╭──

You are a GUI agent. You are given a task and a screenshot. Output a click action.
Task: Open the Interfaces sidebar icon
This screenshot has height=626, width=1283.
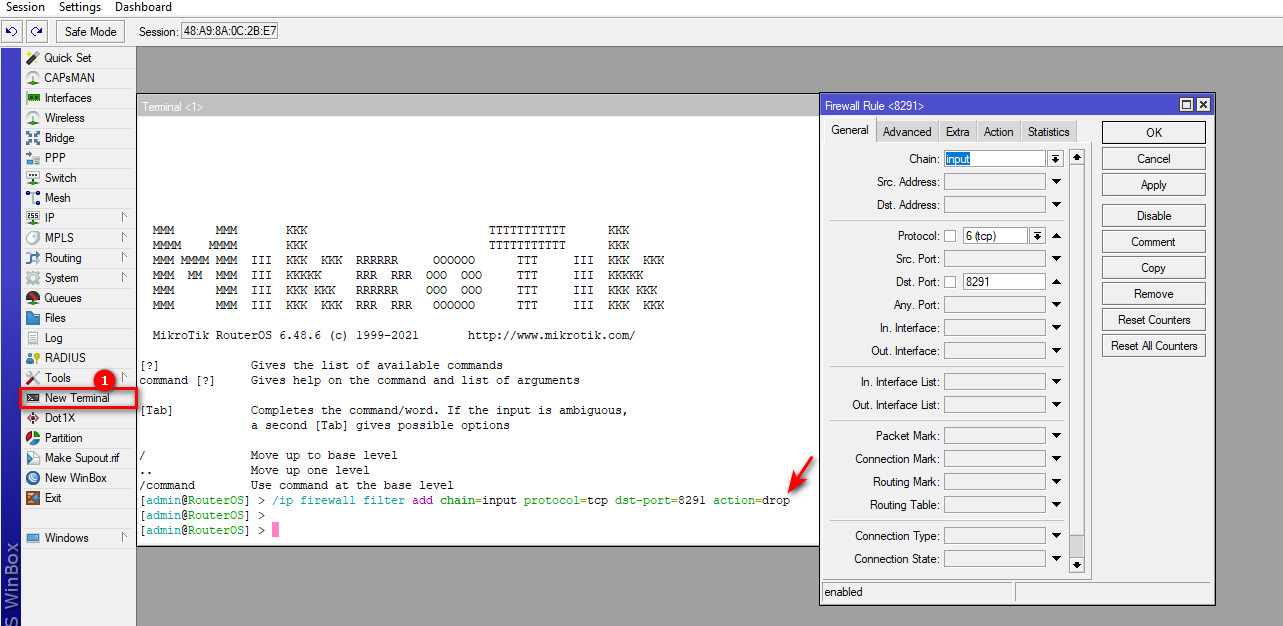click(x=33, y=98)
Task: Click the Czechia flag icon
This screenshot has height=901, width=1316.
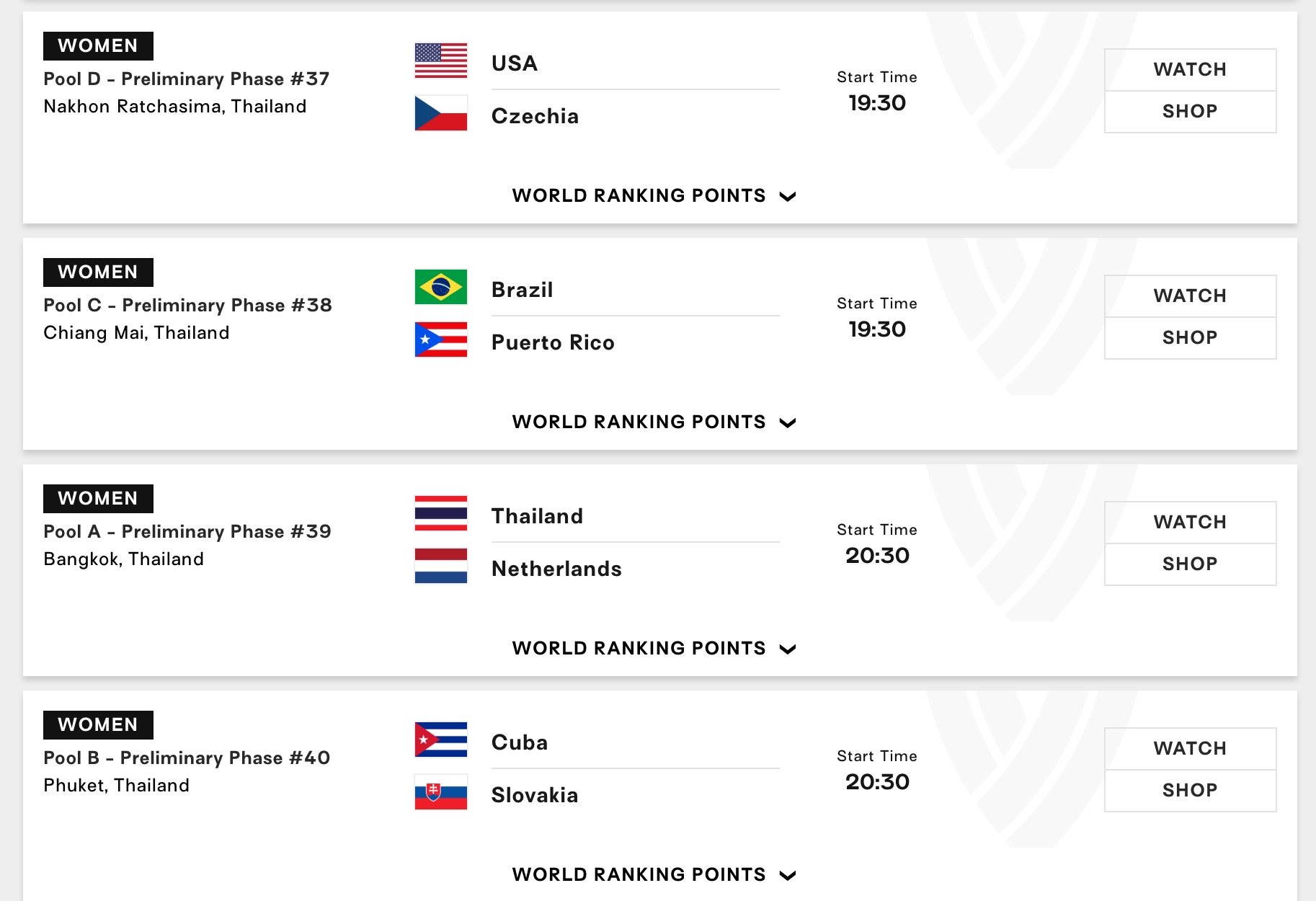Action: click(x=440, y=113)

╰──

- **GOAL**
Rewrite all of the lines above, requests included, and shift every coordinate in the answers up by 139. Leave the pictures out of your answer.

- **COMPLETE OUTPUT**
You are a GUI agent. You are given a task and a screenshot. Output a click action.
Task: Open the Interfaces sidebar icon
This screenshot has height=626, width=1283.
click(x=172, y=237)
Task: Click the Czechia flag icon
This screenshot has height=901, width=1316.
Action: click(x=579, y=252)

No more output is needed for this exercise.